> _TASKS_:
A – Answer these questions from the auction report, one answer per line, marked to match:
(i) What price did the automaton mantel clock fetch?
(ii) Who commissioned the two bronze sculptures of Irish Red Setter dogs?
(iii) In what year was the illuminated Koran given to the vendor's father?
B – Reproduce everything from "The works of" down to "sold for £4,200." in the auction report, switching "Irish Red Setter" to "English Setter".
C – Name each piece of furniture that the auction report lists among its top furniture prices.

> _EXCERPTED PASSAGE_:
The automaton mantel clock, which was attributed to Blaise Bontems (1814-‘93), came from a Mid Wales country house and sold to a Chinese bidder for £8,000.

The works of art section had a series of notable results, including £4,500 for two large bronze sculptures of named Irish Red Setter dogs, commissioned in the 1920s or ‘30s by successful breeder Mrs M. Ogden, of the famous Borrowdale Kennels. The bronzes sold to the professional dog breeding community.

A collectable 1955 Dunhill and ‘Aquarium’ table lighter, designed as fish, plants and rocks, sold for £4,200.

Stars of the books section were a 19th century illuminated Koran, which was given to the vendor’s father in 1911 by the Khedive of Egypt and sold for £2,800, ‘The Rival Pupils’, a late 18th century book, one of only five known examples kept in institutions worldwide, which made £1,450 and an 1826 ‘Geological Map of England and Wales’, which sold for £1,400.

Top furniture prices went to an 18th century Italian crossbanded walnut serpentine bureau at £4,400, a George IV mahogany dining table in the manner of Gillows at £3,000, a Gillows early Victorian rosewood circular centre table at £2,200, a pair of William and Mary style winged enclosed armchairs at £1,350 and a set of 12 mahogany Chippendale style dining chairs at £1,000.

> _DATA SHOWN_:
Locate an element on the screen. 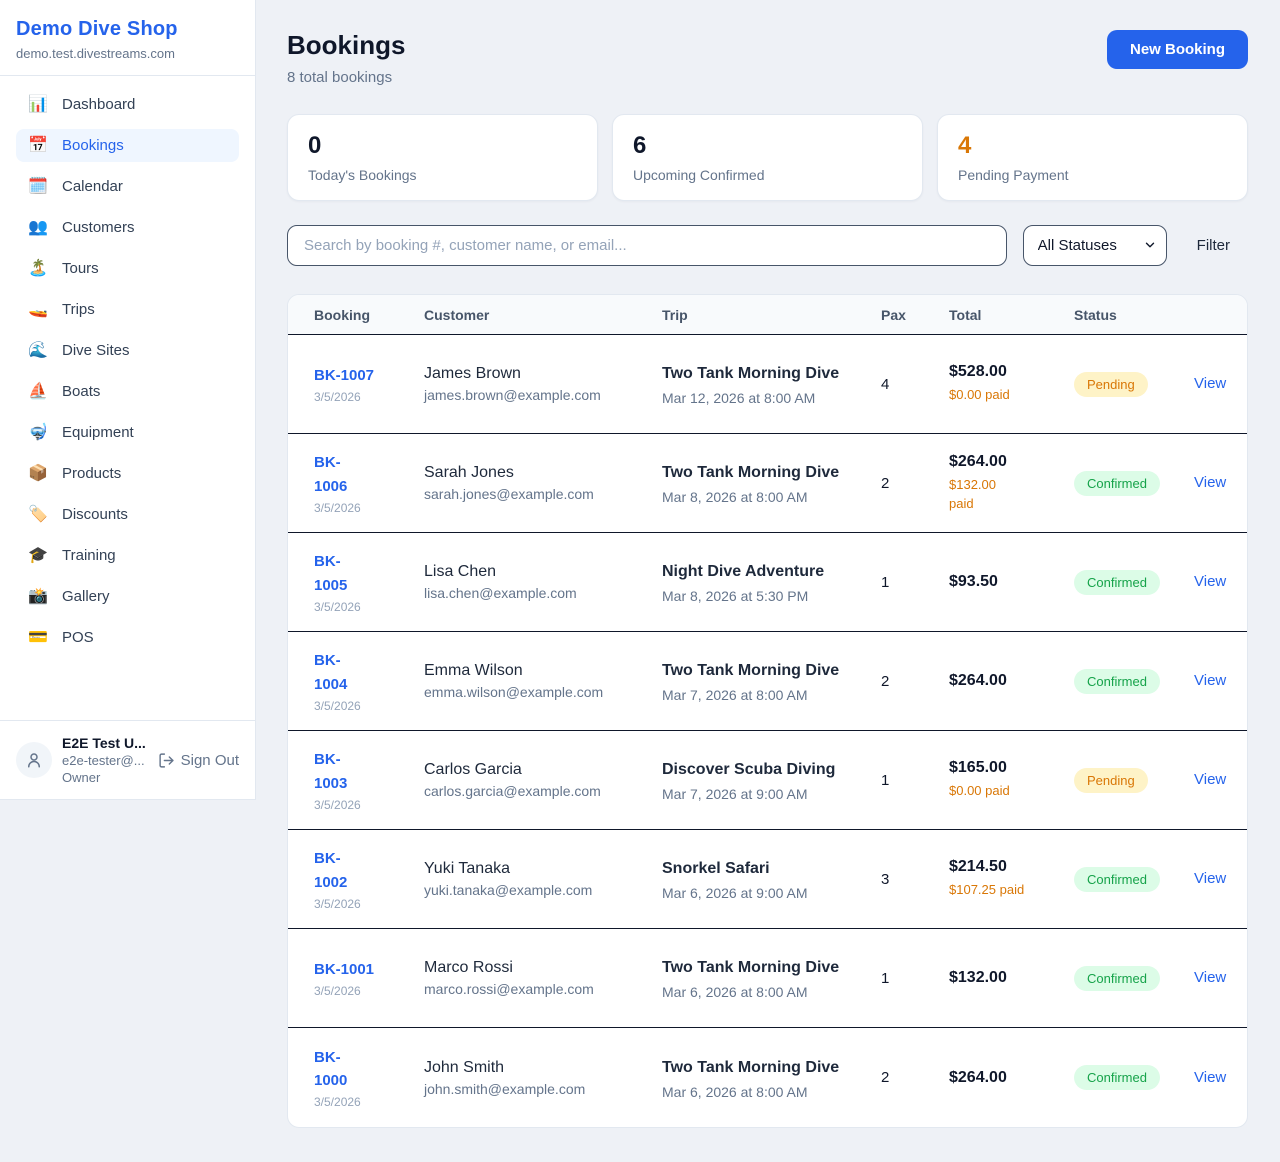 This screenshot has height=1162, width=1280. total-cell: $132.00 is located at coordinates (1012, 978).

> _ANSWERS PROVIDED_:
A –
(i) £8,000
(ii) Mrs M. Ogden, of the Borrowdale Kennels
(iii) 1911

B –
The works of art section had a series of notable results, including £4,500 for two large bronze sculptures of named English Setter dogs, commissioned in the 1920s or ‘30s by successful breeder Mrs M. Ogden, of the famous Borrowdale Kennels. The bronzes sold to the professional dog breeding community.

A collectable 1955 Dunhill and ‘Aquarium’ table lighter, designed as fish, plants and rocks, sold for £4,200.

C –
- An 18th century Italian crossbanded walnut serpentine bureau
- A George IV mahogany dining table in the manner of Gillows
- A Gillows early Victorian rosewood circular centre table
- A pair of William and Mary style winged enclosed armchairs
- A set of 12 mahogany Chippendale style dining chairs